Investing is essentially about numbers and the ability to analyze those numbers. Whether analyzing company financial statements or economic developments, the job of investors is to look at the numbers, make sense of them, and then allocate capital accordingly.
But the challenge is in the ‘make meaning of it’ part. Humans are not built to be good at statistical analysis of numbers and data. Instead, we have evolved to process information in the form of stories, or to use the technical term stories. This is why Robert Shiller’s Narrative economics 2017 speech was so incredibly powerful. It showed for the first time how stories influence investors and markets.
Naturally, we have since witnessed the emergence of large language models that can analyze investment stories in detail. But the bottom line remains the same. Investors, most of whom are human, value stories more than actual data. That is (among many) the fascinating insight of a laboratory survey among investors by researchers from the Ifo Institute.
The research consisted of a survey sent to 1,864 investment experts and 9,123 U.S. retail investors. The survey asked investors in late 2023, as recession fears about the U.S. economy were rising, whether they would be willing to pay for the Fed’s 2024 recession forecast, compared to the consensus narrative about the 2024 economy.
The chart below shows the average willingness to pay for the probability forecast of a Fed recession, or the consensus view of how the economy will develop. In the latter case, the results are split between people who previously saw the Fed’s recession forecast and those who did not.
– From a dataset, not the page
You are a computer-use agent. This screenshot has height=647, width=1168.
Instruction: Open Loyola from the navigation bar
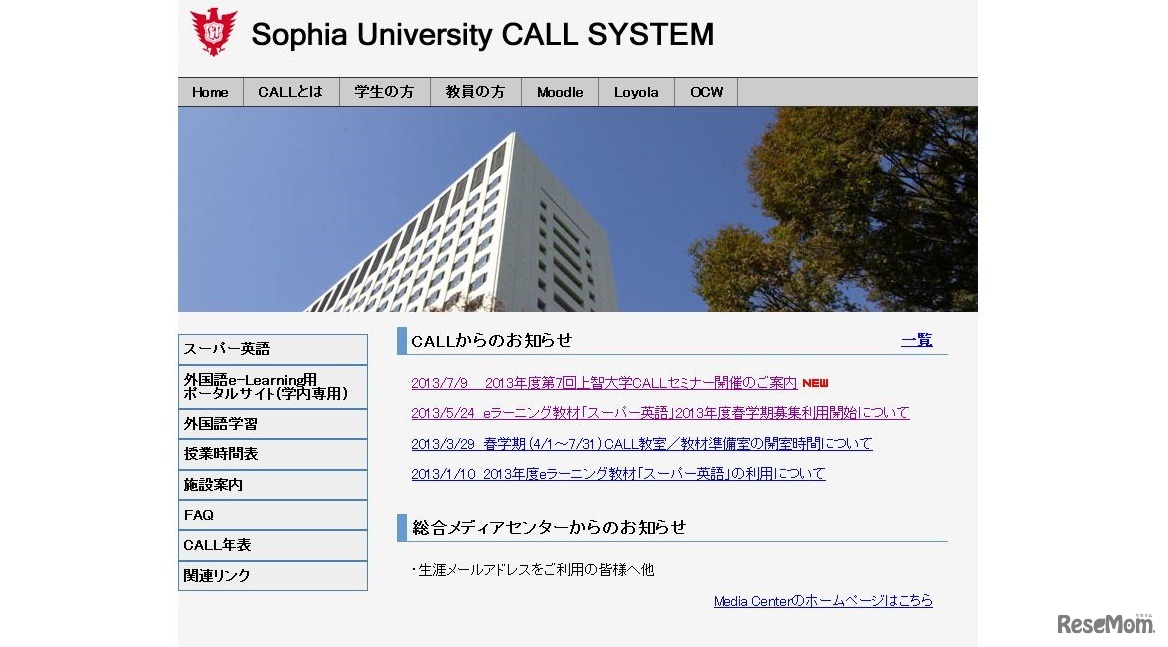636,91
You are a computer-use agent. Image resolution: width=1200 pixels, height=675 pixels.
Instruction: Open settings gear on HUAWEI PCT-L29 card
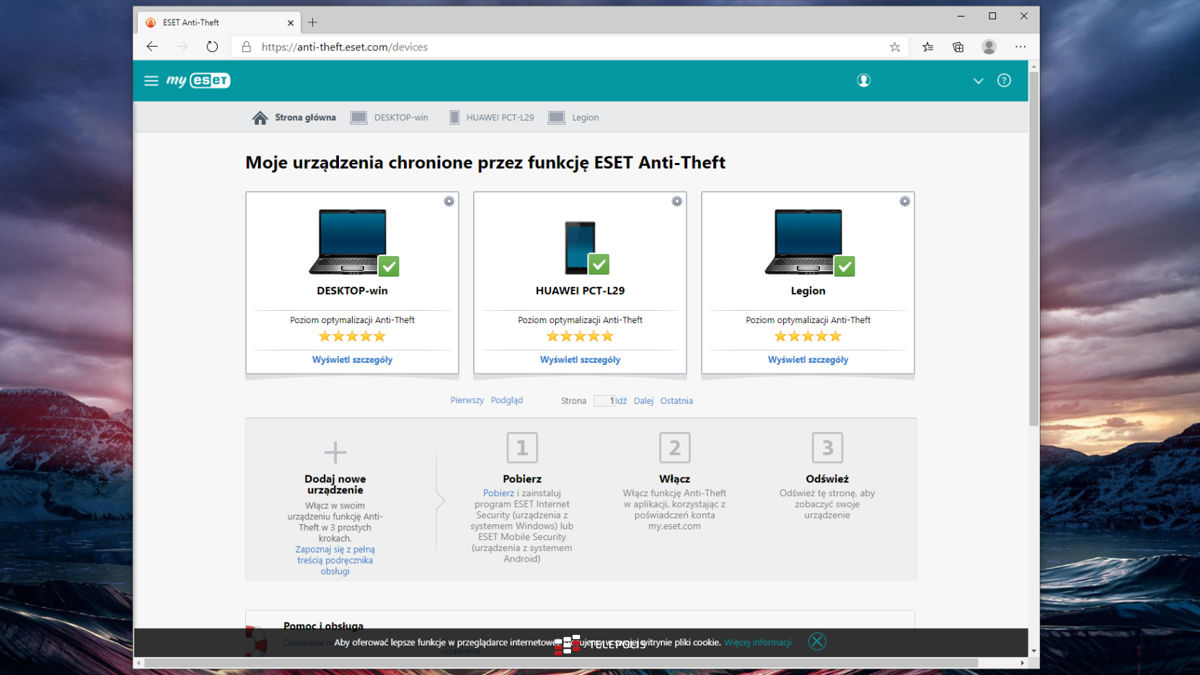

Willingness to pay for information about the US economy
Source: Blesse et al. (2025)
What I find most important about the above results is that people value stories more than the actual recession forecast. Even if they already have the recession forecast, people are willing to pay almost the same amount for an explanation of how the economy will evolve.
But here are the things that made me smile. The researchers also tested a subset of participants to determine whether they would be willing to pay for the consensus story, an optimistic story, and a pessimistic story. Most people would pay for the consensus story rather than the optimistic or pessimistic story. Still, the pessimists among those who chose a specific narrative could demand a significantly higher price.
Willingness to pay for consensus, optimistic and pessimistic stories

Source: Blesse et al. (2025)
The best part for me in the study was when the researchers analyzed who pays for what type of story:
People who are overly confident in their predictions are more likely to pay for pessimistic stories.
People who suffer from motivated reasoning (that is, they try to support their pre-existing beliefs) are much more likely to look for optimistic or pessimistic stories, but not consensus stories.
The people who are most concerned about the accuracy of their predictions and do not engage in motivated reasoning are the most likely to seek the consensus story rather than a biased story.